PUBLISHED : Sunday, 02 February, 2014, 4:40am
UPDATED : Sunday, 02 February, 2014, 4:40am

Bloomberg in Manila

space_philippines_weather_kajiki_40658899.jpg


Satellite image shows tropical storm Kajiki approaching the Philippines

One man died and more than 18,000 people fled their homes in the Philippines' Visayas and Mindanao regions as tropical storm Kajiki battered areas still struggling to recover from Typhoon Haiyan and a 7.2- magnitude earthquake.

A man drowned in Macrohon town, Southern Leyte, Armando Bolalin, the province's police chief, said.
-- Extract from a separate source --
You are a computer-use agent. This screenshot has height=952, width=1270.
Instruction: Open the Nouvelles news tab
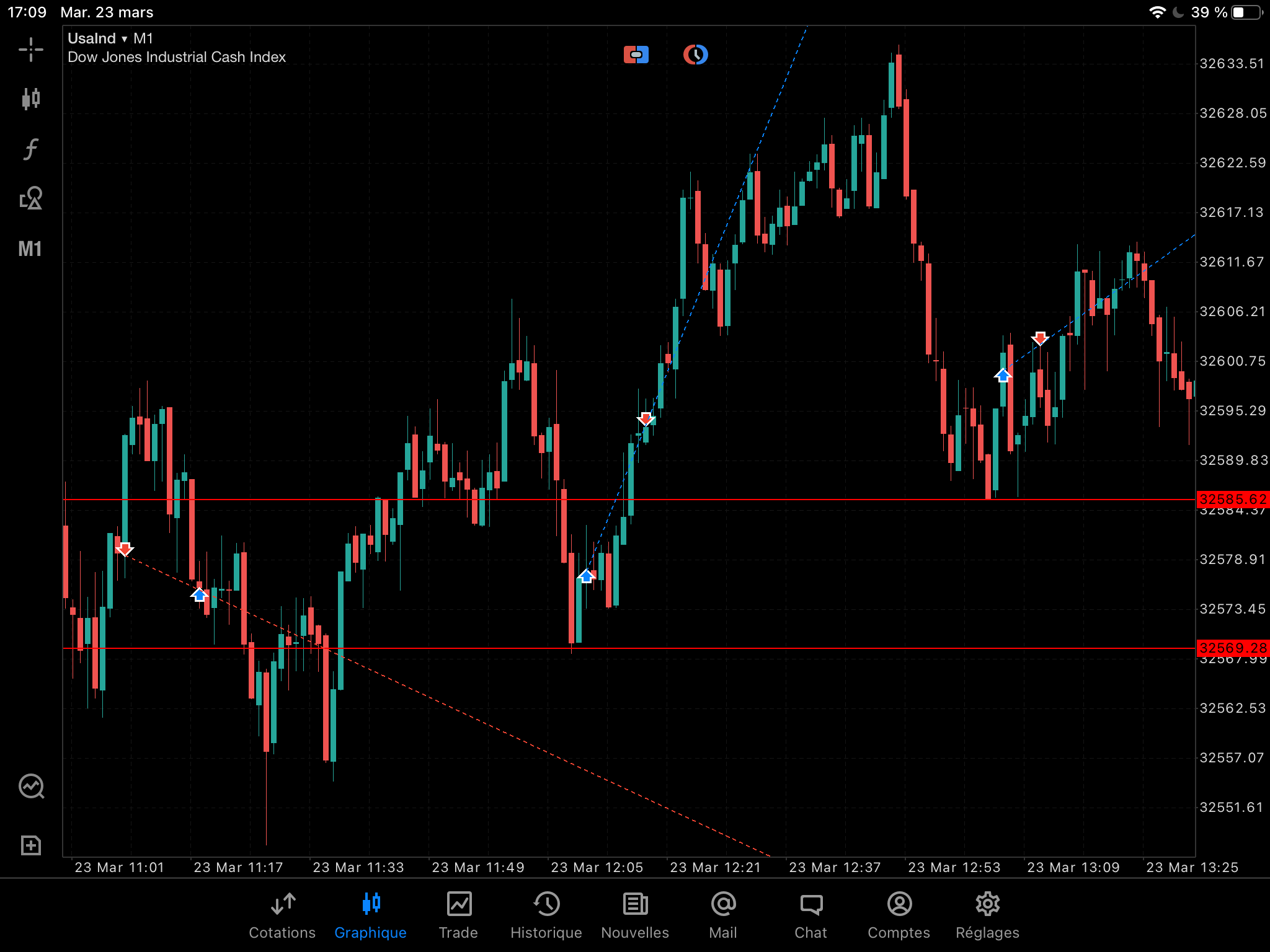(635, 916)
More than half of those displaced were from Leyte and Tacloban, which accounted for 5,308 of the 6,200 killed when Haiyan hit on November 8, according to the National Disaster Risk Reduction and Management Council. Around 4,200 were from Cebu island, which was shaken by the October 15 quake.

The rest of the evacuees were from the Dinagat Islands and Surigao del Norte province, which were hit last month by tropical depression Agaton, which triggered floods and landslides that killed at least 70 people, the risk agency reported.
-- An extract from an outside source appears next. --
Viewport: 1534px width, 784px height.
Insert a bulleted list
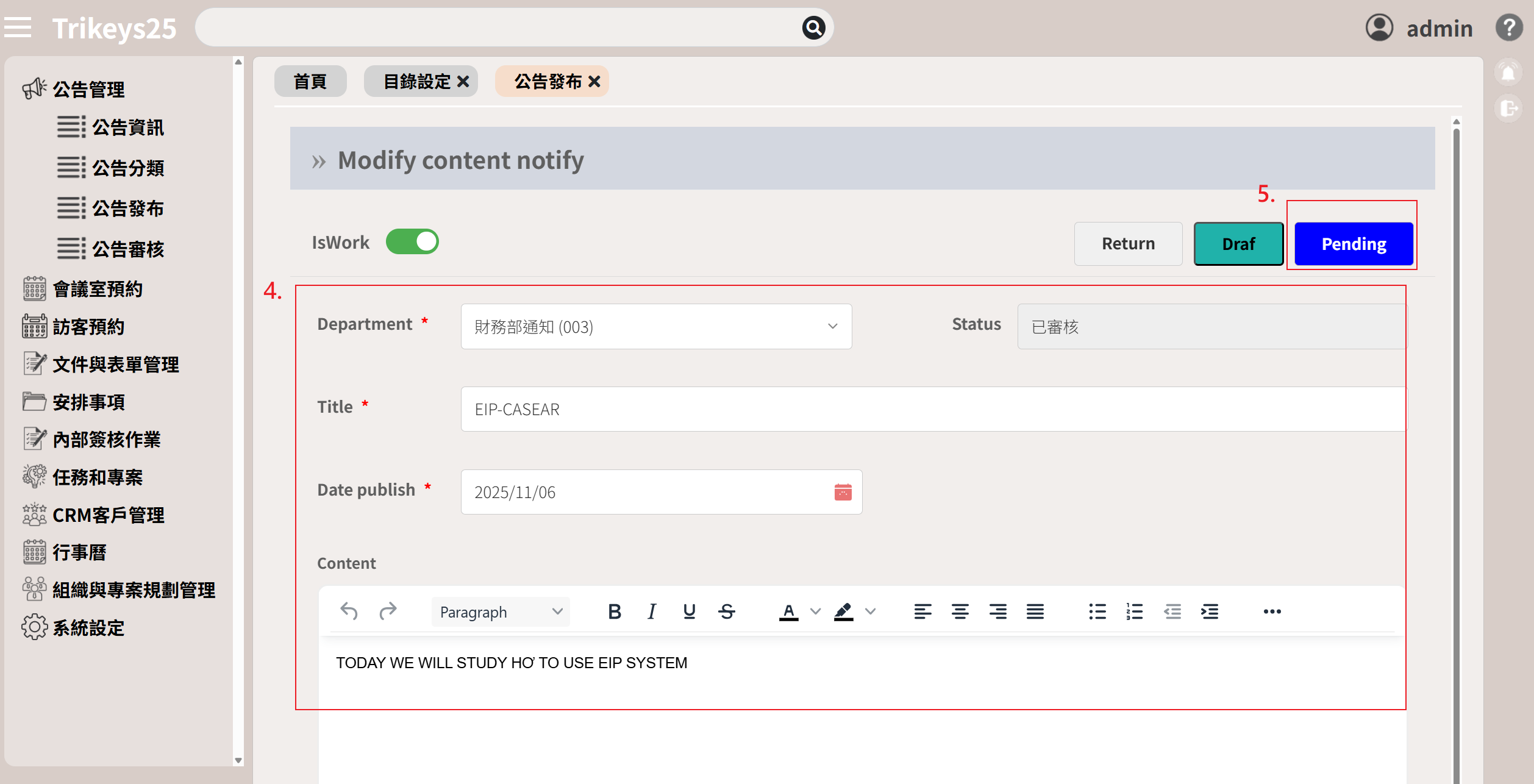click(x=1097, y=611)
Kajiki, named Basyang locally, has winds of up to 65 km/h and maximum gusts of 80 km/h. It has stranded 9,500 people in ports and triggered a power outage in the Dinagat Islands.

A two-metre storm surge hit the towns of San Jose and Cagdianao in the islands, a provincial government official said, adding there was no major damage reported.

The Philippines is still rebuilding after Haiyan, and the government estimates the cost of reconstruction at 361 billion pesos (HK$62 billion). The Asian Development Bank estimates losses from natural disasters in the country amount to US$1.6 billion a year, the most in Southeast Asia.

Haiyan, the world's strongest typhoon to make landfall, displaced four million people and damaged 1.14 million homes. Almost three months later, operations at Tacloban airport remain limited and the power supply has yet to be fully restored in the city, which suffered the most from the typhoon, according to a recent risk agency report.

The Philippines, battered by cyclones that form over the Pacific Ocean, is the second most-at-risk nation globally from tropical storms, after Japan, according to Maplecroft, a research company based in Bath, England.

The government is studying a three-step storm surge alert system that will give out warnings as early as 48 hours before waves of up to five metres high reach the shore, an official said.